This was published 1 year ago
Cate Blanchett on faith, work and being the only woman in the room
“I’m always trying to get out of acting,” says Cate Blanchett breezily. “I’ve been trying to get out of acting my entire professional life.” Blanchett, 54, is speaking at Women in Motion, an event sponsored by a luxury fashion conglomerate at the Cannes Film Festival. Even when she and Andrew Upton – playwright, screenwriter and her husband of 25 years – were running the Sydney Theatre Company, she says, she would watch the actors of plays she had directed come on stage while she retired to the auditorium with “profound relief” that, at least for tonight, it wasn’t her up there. It isn’t the first time she has said something along these lines, but it sets the audience back on their expensive heels. What could she mean? Cate Blanchett never seems to stop working.

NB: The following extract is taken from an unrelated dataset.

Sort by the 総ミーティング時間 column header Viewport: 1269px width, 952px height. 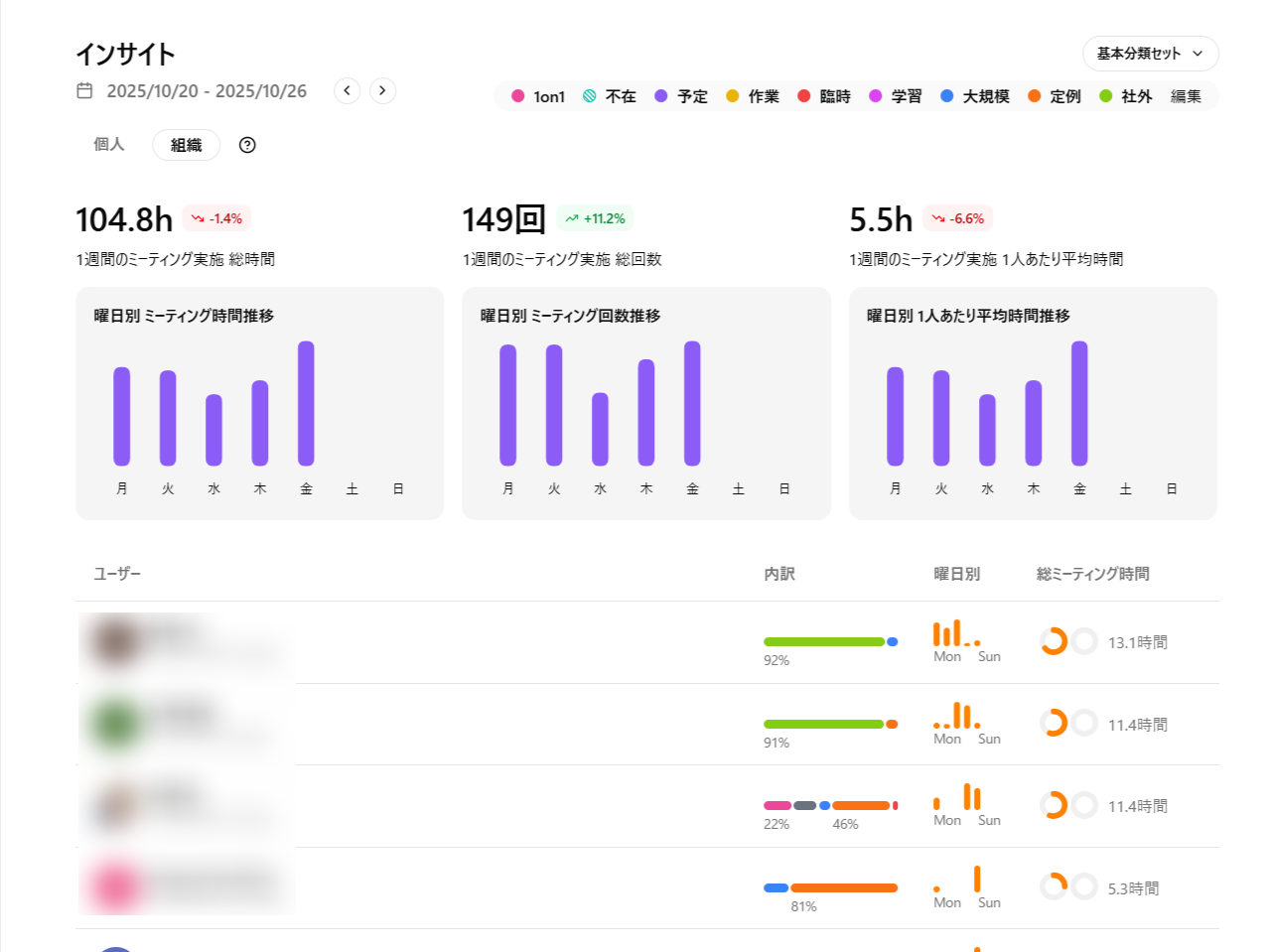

Blanchett’s career began on the stage at the Sydney Theatre Company in David Mamet’s Oleanna in 1992. Five years later, she made her film debut in Bruce Beresford’s Paradise Road, since when she has worked with a remarkable rollcall of directors – Terrence Malick, Martin Scorsese, Wes Anderson, Steven Spielberg, Peter Jackson, Alejandro Gonzalez Inarritu – and won two Oscars, including best actress for her unravelling neurotic in Woody Allen’s Blue Jasmine. “I think she is one of the greatest practitioners of the art that has ever lived,” says Todd Field, who directed her acclaimed performance in last year’s Tar. “It’s one thing to have a work ethic and incredible discipline, but that does not always translate into great acting, whereas her ability is in many cases almost supernatural.”
The point she is making, however, is that she wants to do – is doing – so much more, both away from the business altogether. She is a committed advocate for humanitarian causes and various cultural bodies – and, increasingly, a producer of the kinds of films she wants to see made. For her, acting has never been about the role, she says. “For me, it’s about the conversation. And sometimes that conversation involves me being in front of the lens and sometimes it’s back behind.” Where, she admits, she is sometimes “a little bit too bossy”.

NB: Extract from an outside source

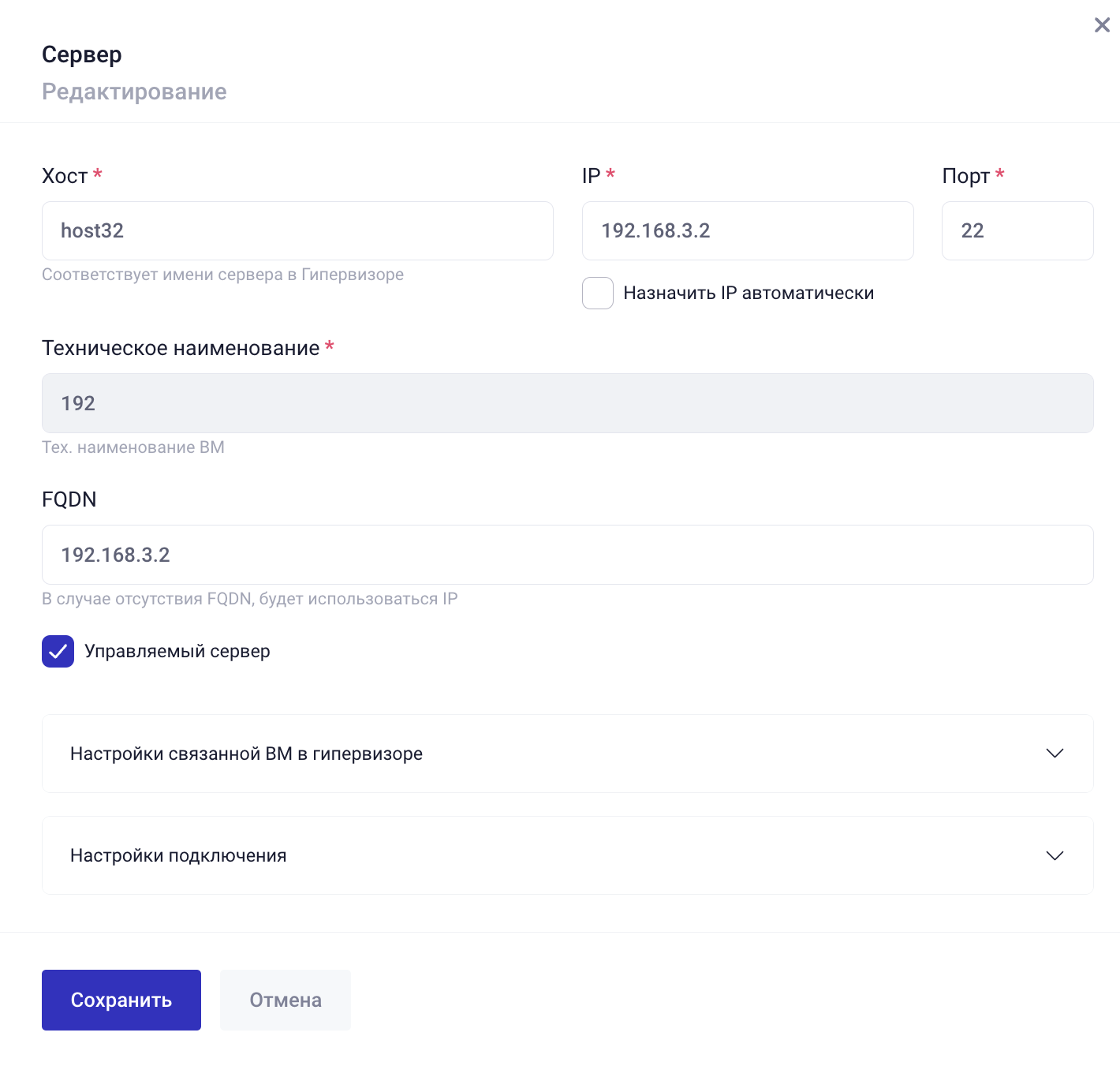Click the red asterisk next to IP
The height and width of the screenshot is (1081, 1120).
612,174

Blanchett’s primary purpose in Cannes is to support the result of her latest collaboration, The New Boy. Screening in the section of the festival’s official program dedicated to singular voices, Un Certain Regard, The New Boy has its roots in director Warwick Thornton’s own experience as an Indigenous student in a Catholic boarding school. Blanchett plays Sister Eileen, a stoically determined nun running an institution for orphans in South Australia’s remote and punishingly dry hinterland in the early 1940s. Nobody in the outside world has realised that the priest in charge of this mission school has actually been dead for more than a year. If a letter arrives for Father, Sister Eileen answers in a priestly voice. Delivery men are told he is indisposed. There is a war on. Assisted by an Aboriginal nun (Deborah Mailman) known simply as Sister Mum, and a general handyman, George (Wayne Blair), Sister Eileen is clearly holding onto the hope that they will never be rumbled.
The New Boy is only nine years old, but he is different enough to represent a threat to their quiet life. A desert dweller, he already knows how to survive. Sleeping on the hard floor under his bed, unable to speak to anyone, he plays with a light he can generate with his own hands, a little bit of otherworldly power that Sister Eileen wants to believe is a miracle.

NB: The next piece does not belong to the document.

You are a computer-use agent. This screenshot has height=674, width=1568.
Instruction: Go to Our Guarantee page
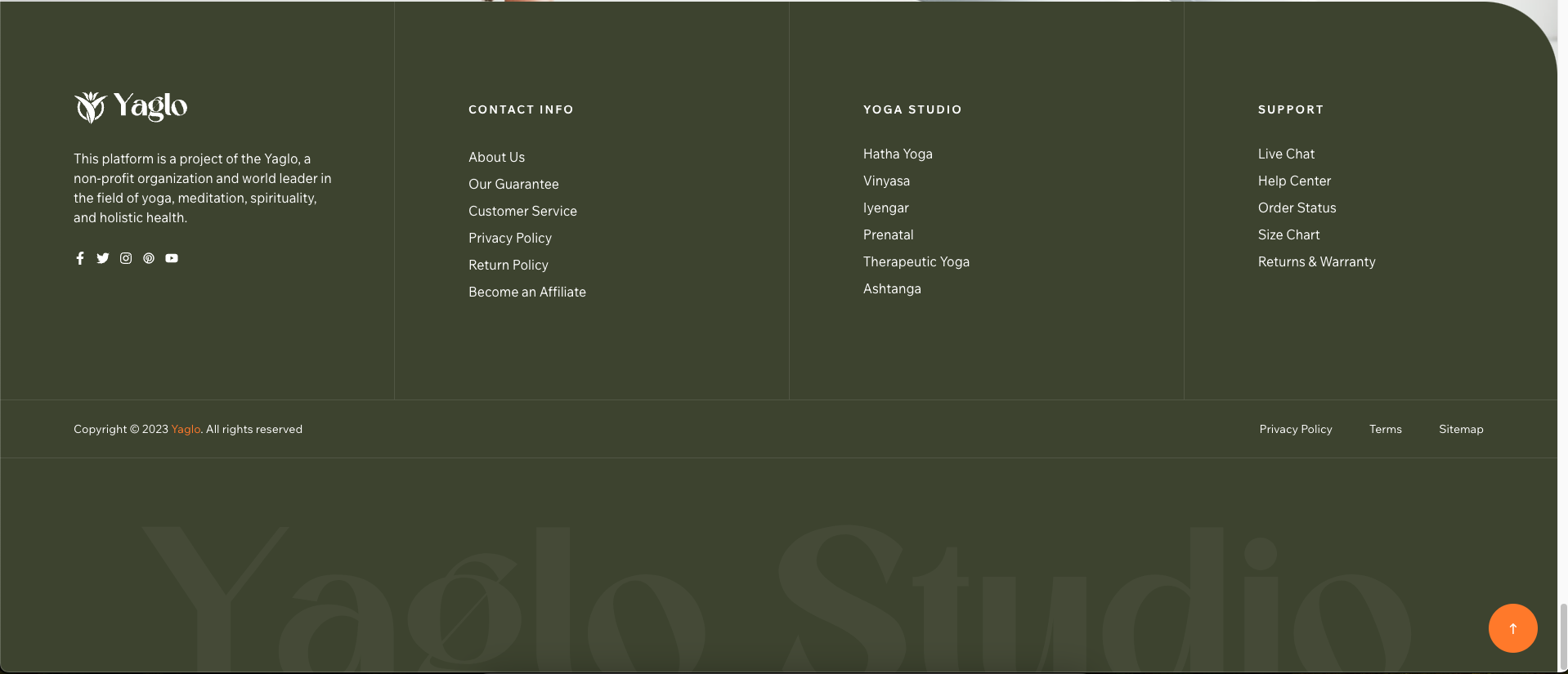click(513, 184)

Aswan Reid, who lives in Alice Springs but comes from a remote community, brings a presence to The New Boy that is indeed miraculous. He was also singularly unaffected by Blanchett’s status as cinema royalty. “He very much knows how to annoy her,” says Thornton with a grin. “Between scenes he would be pulling her hair and trying to wipe her make-up off. She’s way too strong to be humbugged by some little brat, you know what I mean, but he would still try to push all her buttons. Then, as soon as the first assistant director said “standing by”, he would just go completely into his New Boy persona and off they’d go.”
Edith, the youngest of Blanchett’s four children, stayed on location with them. “She and Aswan were running around,” Blanchett remembers. There were eight other children, playing Sister Eileen’s assorted charges. “I must say, I approach a set with trepidation when I know there are going to be children on it,” says Blanchett. “There’s a duty of care, obviously, but also there are going to be limitations on what one can do, because often filming can be freewheeling and a bit chaotic, but they were absolutely extraordinary. Extraordinary. The level of support they showed to Aswan, their discipline, their curiosity, but also they were just so alive to the situations.” Thornton gives her a sidelong look. “It’s so beautiful, the way you talk about it,” he says. “What I saw every morning was Lord of the Flies.”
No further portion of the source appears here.